TASK: Please return every line below that contains the string "agent".

==== DATA SECTION ====

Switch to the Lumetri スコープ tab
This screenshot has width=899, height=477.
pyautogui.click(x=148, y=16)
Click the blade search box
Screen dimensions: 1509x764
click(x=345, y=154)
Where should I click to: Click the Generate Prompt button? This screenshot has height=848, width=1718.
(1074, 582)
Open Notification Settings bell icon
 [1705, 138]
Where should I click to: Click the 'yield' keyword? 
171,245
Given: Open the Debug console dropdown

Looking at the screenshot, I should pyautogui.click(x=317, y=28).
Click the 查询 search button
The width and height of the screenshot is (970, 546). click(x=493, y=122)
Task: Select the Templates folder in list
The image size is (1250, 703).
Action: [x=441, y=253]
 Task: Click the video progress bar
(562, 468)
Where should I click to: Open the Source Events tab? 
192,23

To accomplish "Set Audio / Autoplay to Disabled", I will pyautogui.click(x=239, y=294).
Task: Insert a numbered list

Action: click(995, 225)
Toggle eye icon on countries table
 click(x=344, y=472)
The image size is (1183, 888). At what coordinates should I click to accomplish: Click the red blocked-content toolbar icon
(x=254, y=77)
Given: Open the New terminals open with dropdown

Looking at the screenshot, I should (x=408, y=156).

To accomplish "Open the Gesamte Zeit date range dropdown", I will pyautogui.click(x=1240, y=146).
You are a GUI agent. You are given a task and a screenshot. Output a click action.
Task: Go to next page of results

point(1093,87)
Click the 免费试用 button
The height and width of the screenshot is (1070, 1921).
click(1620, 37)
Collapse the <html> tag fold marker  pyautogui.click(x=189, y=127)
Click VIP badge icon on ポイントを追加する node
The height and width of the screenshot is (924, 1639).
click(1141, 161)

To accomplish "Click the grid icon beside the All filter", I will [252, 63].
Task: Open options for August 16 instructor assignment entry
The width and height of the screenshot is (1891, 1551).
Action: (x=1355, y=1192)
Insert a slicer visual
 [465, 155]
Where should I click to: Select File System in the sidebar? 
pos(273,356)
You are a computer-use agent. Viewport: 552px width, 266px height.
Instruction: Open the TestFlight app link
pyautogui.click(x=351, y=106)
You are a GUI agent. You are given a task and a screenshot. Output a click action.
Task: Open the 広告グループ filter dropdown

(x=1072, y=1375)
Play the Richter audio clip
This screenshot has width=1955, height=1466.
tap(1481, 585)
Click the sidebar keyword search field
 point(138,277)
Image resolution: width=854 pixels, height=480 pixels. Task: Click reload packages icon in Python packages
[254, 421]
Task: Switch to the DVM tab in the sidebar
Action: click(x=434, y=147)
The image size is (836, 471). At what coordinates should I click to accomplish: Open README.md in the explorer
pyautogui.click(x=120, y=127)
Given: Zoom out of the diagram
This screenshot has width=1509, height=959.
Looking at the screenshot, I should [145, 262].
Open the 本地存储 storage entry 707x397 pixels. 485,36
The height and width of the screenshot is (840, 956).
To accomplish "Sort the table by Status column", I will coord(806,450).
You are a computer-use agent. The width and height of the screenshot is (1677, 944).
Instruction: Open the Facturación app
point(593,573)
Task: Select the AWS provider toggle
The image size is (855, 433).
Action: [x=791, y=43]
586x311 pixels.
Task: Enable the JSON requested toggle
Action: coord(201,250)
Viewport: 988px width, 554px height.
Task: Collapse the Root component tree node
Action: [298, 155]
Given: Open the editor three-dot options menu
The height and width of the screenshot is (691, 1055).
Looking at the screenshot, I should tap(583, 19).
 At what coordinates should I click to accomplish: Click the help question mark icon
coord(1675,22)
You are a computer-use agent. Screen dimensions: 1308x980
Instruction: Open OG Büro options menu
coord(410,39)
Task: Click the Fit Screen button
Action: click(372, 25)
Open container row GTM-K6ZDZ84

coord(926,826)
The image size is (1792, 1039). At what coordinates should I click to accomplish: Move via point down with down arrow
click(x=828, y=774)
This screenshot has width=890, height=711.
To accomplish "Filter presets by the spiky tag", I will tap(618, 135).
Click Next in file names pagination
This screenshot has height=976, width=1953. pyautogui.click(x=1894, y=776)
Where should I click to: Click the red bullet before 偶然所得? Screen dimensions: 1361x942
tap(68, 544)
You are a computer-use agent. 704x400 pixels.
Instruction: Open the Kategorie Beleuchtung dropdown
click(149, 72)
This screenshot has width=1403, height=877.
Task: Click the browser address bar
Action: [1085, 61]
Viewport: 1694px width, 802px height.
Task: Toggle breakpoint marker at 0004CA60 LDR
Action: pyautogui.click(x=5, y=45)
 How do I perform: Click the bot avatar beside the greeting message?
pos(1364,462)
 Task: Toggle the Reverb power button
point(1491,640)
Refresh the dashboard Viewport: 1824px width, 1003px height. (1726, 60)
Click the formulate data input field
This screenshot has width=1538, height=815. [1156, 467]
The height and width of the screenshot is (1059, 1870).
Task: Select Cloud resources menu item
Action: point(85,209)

====

FINISHED EXERCISE:
You are a GUI agent. You are given a task and a screenshot. Output a click action.
You are a computer-use agent. Viewport: 552px width, 266px height.
You are a GUI agent. You are given a task and a screenshot. Output a click action.
You are a computer-use agent. The width and height of the screenshot is (1677, 944).
You are a computer-use agent. Screen dimensions: 1308x980
You are a computer-use agent. 704x400 pixels.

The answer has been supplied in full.